Favorite video game of the year:
I toyed with the idea of reducing this annual list to just two things, because those two things more than any other had the biggest impact on me this year, the film Her and this video game, Naughty Dog Studios' The Last of Us. If you play one video game this year, you MUST play The Last of Us. The story concerns an aging smuggler/killer and his adopted daughter Ellie as they traverse a long-collapsed United States thirty years after a super-virus kills most of the people on earth. They trek through the burned out and overgrown wreckage of 21st century suburbia, trying to scavenge to stay alive, but more importantly, trying to bridge the gap of age and era that separates them and the horrific demons of their pasts. Be warned that this game is incredibly, almost unrelentingly bleak, and the first twenty minutes will have you sobbing with the horror of everything these two have to deal with. If you've ever read Cormack McCarthy's The Road or you know why Carol tells Lizzie to look at the flowers in The Walking Dead, you will find more, much more, of the same here. There are no easy "good" or "bad" characters, just a world of desperate, awful collapse as inevitable as it is terrifying.

Many things about The Last of Us are utterly groundbreaking: the game is easily the most photorealistic video game I've ever played, with environments, objects, and characters rendered with such care that they outstrip even the heart-stopping visuals of games like Skyrim, and all but the most recent Pixar films. The Last of Us feels incredibly real, from the curve of a beanbag in the corner of a forgotten teenager's bedroom to the way that the controller vibrates heavily when your character falls or punches something. It is a visceral, violent, and gripping game that you will want to play in the dark in the middle of the night with the best sound system you can get your hands on. Immersive doesn't even begin to cover it. It can be loud, frightening, and cacophonous one moment, and then hauntingly silent and intimate the next; The Last of Us is a milestone of modulated storytelling for the medium of video games, and one whose major downside is that it makes all other games seem instantly shallow, obsolete, and one-dimensional in comparison.
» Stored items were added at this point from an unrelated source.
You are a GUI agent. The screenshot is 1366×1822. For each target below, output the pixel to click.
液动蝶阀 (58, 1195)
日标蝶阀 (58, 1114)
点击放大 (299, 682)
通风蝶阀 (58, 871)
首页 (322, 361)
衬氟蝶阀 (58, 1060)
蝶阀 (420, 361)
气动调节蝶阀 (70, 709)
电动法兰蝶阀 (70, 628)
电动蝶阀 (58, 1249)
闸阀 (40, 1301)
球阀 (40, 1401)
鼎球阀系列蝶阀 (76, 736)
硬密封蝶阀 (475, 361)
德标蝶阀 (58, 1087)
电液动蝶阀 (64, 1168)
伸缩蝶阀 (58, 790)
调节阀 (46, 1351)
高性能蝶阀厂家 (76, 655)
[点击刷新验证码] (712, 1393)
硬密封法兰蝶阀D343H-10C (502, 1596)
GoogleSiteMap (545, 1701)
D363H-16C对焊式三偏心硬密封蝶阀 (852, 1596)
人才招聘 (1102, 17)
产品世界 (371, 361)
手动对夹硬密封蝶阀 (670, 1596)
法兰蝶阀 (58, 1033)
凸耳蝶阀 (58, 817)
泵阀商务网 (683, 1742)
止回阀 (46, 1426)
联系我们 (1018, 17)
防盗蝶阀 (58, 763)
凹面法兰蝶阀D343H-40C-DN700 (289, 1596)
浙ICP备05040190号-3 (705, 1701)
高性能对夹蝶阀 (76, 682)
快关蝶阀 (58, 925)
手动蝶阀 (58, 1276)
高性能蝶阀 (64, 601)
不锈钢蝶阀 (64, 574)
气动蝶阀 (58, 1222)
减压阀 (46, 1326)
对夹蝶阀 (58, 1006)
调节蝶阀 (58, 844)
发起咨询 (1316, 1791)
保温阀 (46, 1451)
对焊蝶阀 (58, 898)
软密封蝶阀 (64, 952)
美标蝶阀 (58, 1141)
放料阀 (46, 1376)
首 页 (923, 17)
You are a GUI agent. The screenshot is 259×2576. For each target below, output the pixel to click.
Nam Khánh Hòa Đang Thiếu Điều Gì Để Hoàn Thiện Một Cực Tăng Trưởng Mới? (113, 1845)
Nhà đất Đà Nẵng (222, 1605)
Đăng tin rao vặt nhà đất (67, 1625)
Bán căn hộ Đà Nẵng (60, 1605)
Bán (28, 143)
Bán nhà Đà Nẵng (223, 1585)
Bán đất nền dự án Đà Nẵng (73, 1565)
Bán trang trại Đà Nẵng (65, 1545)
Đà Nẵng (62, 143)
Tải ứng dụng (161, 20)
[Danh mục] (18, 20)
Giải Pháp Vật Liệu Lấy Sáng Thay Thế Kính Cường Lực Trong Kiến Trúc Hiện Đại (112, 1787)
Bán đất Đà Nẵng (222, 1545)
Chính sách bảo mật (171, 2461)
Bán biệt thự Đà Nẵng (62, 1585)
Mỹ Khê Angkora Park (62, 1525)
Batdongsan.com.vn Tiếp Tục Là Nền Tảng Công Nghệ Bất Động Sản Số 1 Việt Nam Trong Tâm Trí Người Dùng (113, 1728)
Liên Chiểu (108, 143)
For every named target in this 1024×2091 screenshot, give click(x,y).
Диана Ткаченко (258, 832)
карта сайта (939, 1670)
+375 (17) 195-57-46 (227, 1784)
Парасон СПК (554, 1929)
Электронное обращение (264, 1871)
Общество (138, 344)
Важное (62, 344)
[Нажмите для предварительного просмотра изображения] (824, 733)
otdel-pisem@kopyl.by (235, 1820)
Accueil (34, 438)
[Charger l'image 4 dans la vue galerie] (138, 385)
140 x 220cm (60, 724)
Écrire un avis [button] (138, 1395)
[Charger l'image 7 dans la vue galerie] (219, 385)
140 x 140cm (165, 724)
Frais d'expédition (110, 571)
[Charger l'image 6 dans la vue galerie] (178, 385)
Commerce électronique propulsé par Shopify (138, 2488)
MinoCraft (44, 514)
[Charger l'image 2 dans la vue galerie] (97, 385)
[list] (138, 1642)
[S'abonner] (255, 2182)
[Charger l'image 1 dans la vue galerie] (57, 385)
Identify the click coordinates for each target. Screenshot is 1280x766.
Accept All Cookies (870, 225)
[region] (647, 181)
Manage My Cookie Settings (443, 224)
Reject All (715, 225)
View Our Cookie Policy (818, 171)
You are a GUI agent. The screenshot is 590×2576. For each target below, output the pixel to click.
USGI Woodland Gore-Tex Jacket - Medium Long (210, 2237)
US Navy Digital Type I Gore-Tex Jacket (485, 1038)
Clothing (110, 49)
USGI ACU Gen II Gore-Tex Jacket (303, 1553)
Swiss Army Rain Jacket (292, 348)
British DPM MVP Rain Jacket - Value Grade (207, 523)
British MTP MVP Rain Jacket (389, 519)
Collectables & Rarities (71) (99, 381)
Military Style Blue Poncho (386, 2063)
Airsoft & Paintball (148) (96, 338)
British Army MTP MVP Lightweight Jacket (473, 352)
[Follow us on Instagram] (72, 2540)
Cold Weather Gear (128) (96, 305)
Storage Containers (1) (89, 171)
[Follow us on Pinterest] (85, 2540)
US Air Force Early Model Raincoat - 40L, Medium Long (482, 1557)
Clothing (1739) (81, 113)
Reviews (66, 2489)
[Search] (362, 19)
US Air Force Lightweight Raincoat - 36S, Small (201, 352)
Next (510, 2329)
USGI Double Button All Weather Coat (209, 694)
I was so blown away by Joel and Ellie's story, and this game in general, that I immediately made plans to include it in the book of critical essays I'm working on regarding narratives of parenting in austere times. More on this soon, but it suffices to say that the subtexts in play include biting comments on fatherhood, stewardship of civilization, and what it feels like to inherit the ruin of a once-great civilization, ideas spectacularly relevant and timely just now, and presented here with a narrative flair unlike I've ever seen in any other video game. I can't stress enough how amazing this game is, and I would almost go so far as to say it's worth purchasing a PlayStation console solely for opportunity to play it.